Available records.
════════
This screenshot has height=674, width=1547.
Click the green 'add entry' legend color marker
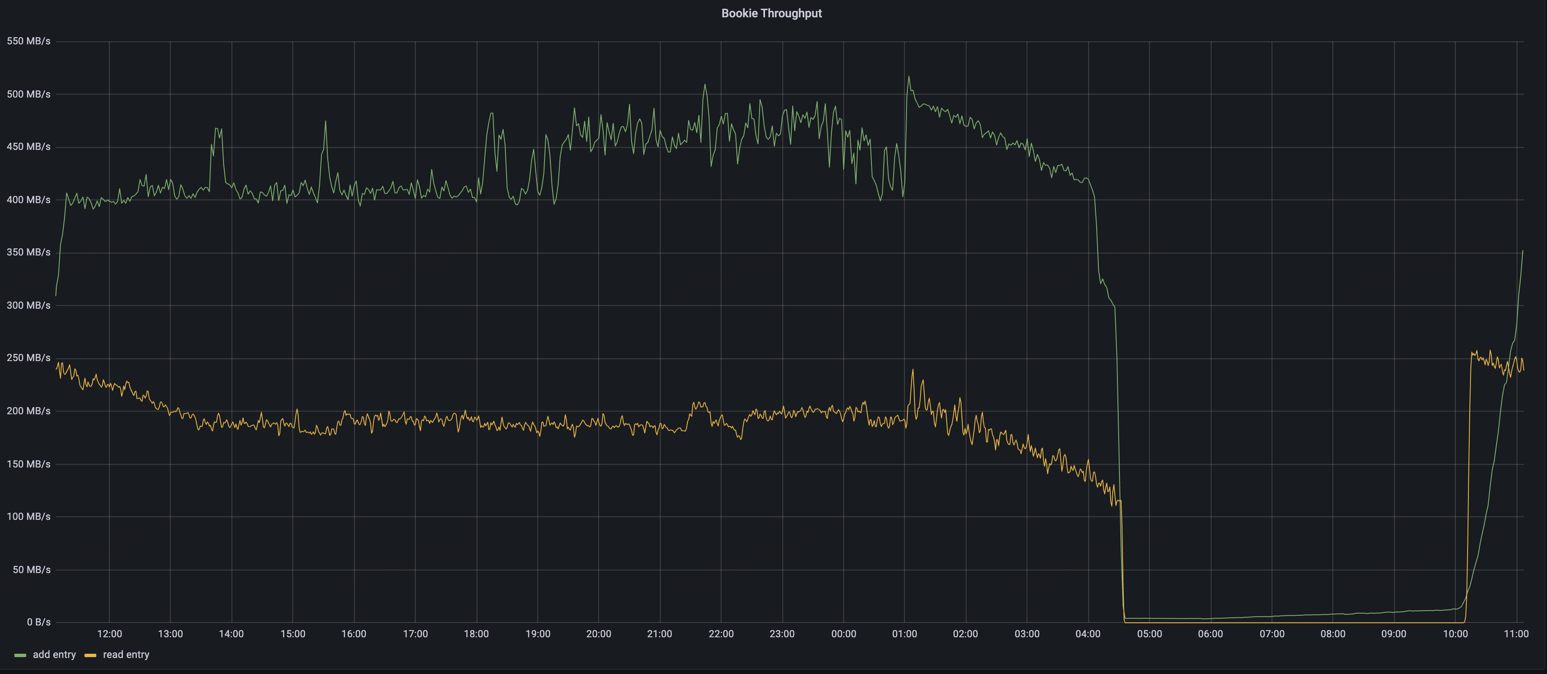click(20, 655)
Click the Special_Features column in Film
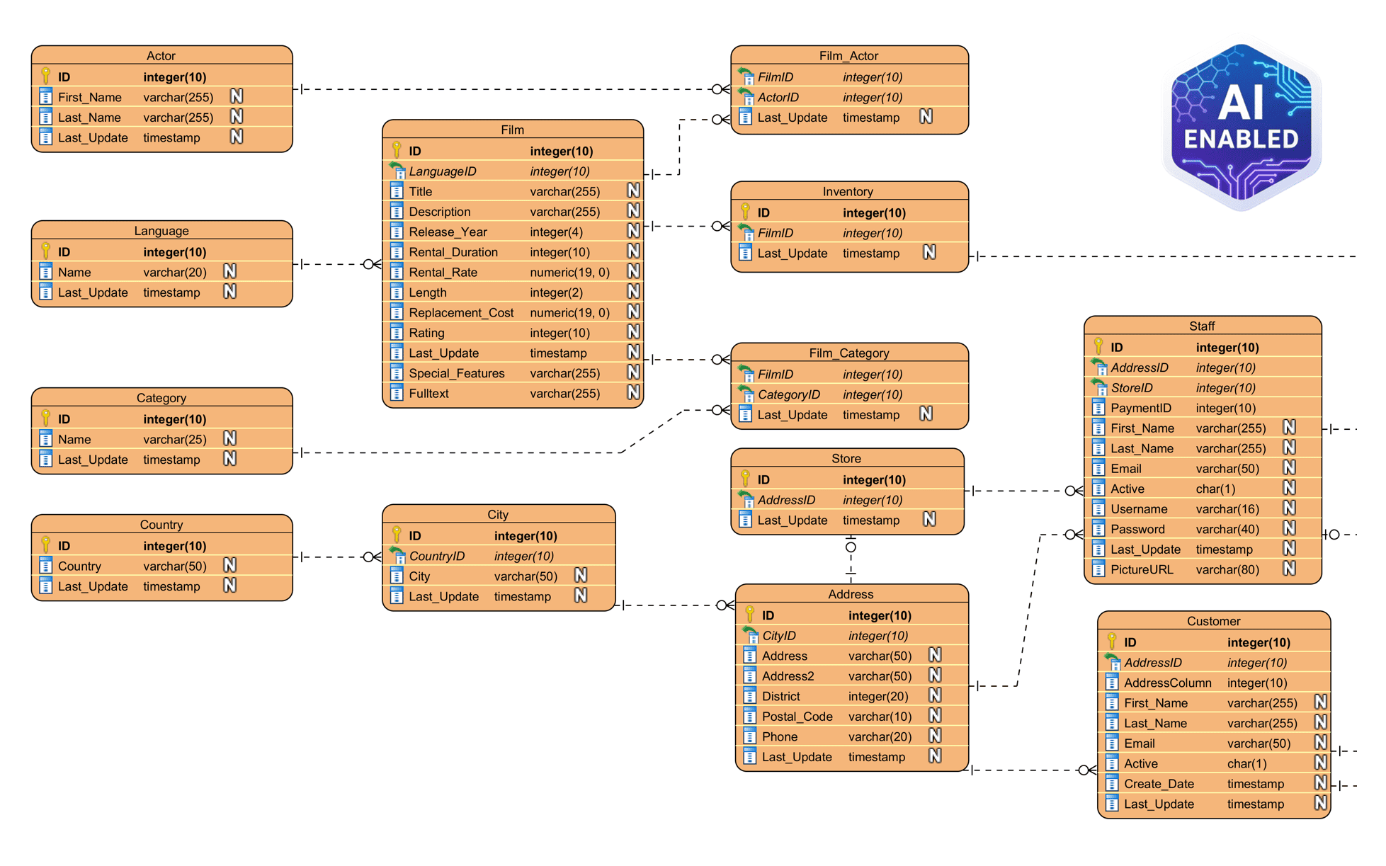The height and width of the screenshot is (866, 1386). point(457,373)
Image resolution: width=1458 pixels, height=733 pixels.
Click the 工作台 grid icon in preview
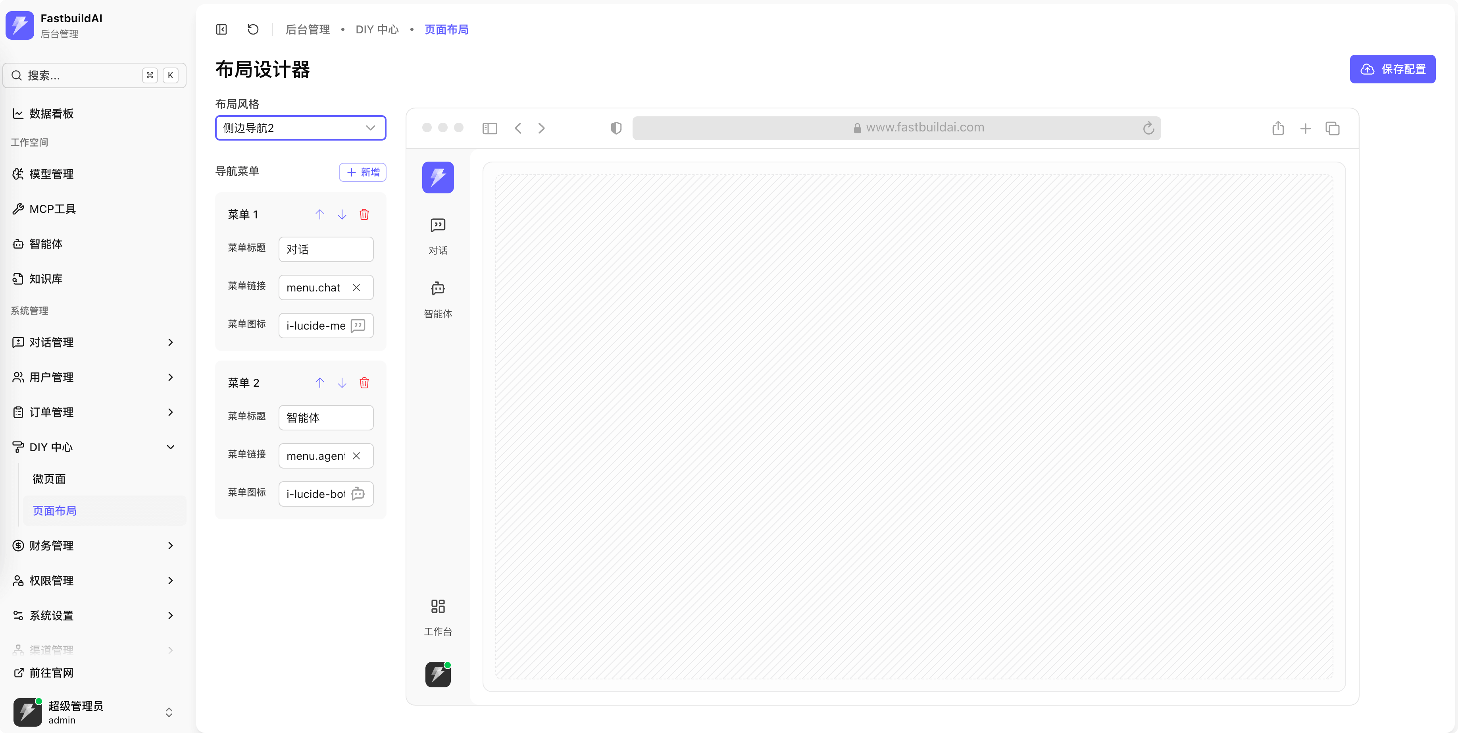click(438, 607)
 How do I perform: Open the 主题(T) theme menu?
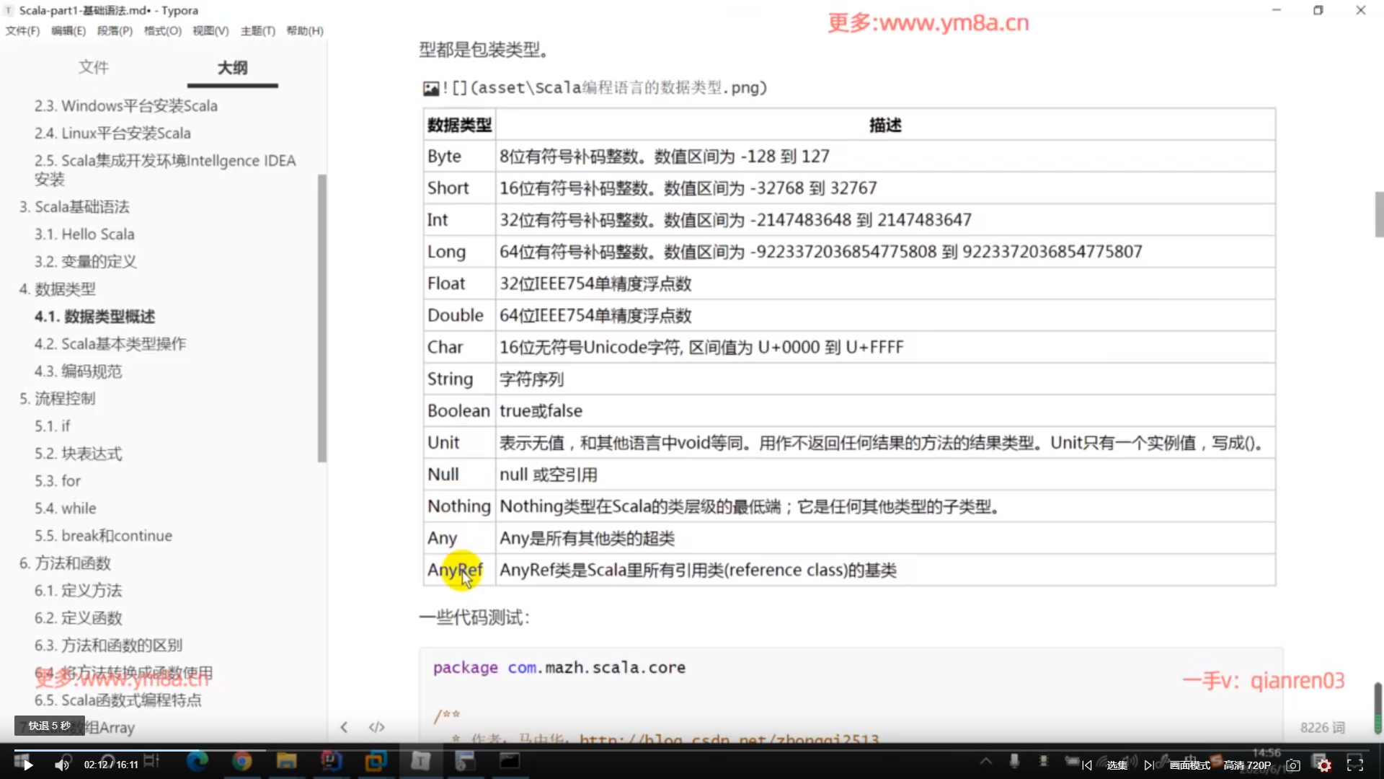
════════
Assignment.
Transcribe the listing exactly; omit all images.

Completed task.
This screenshot has height=674, width=1547.
Click the green 'add entry' legend color marker
click(20, 655)
Click the Special_Features column in Film
The height and width of the screenshot is (866, 1386). point(457,373)
Image resolution: width=1458 pixels, height=733 pixels.
Click the 工作台 grid icon in preview
click(438, 607)
 How do I perform: Open the 主题(T) theme menu?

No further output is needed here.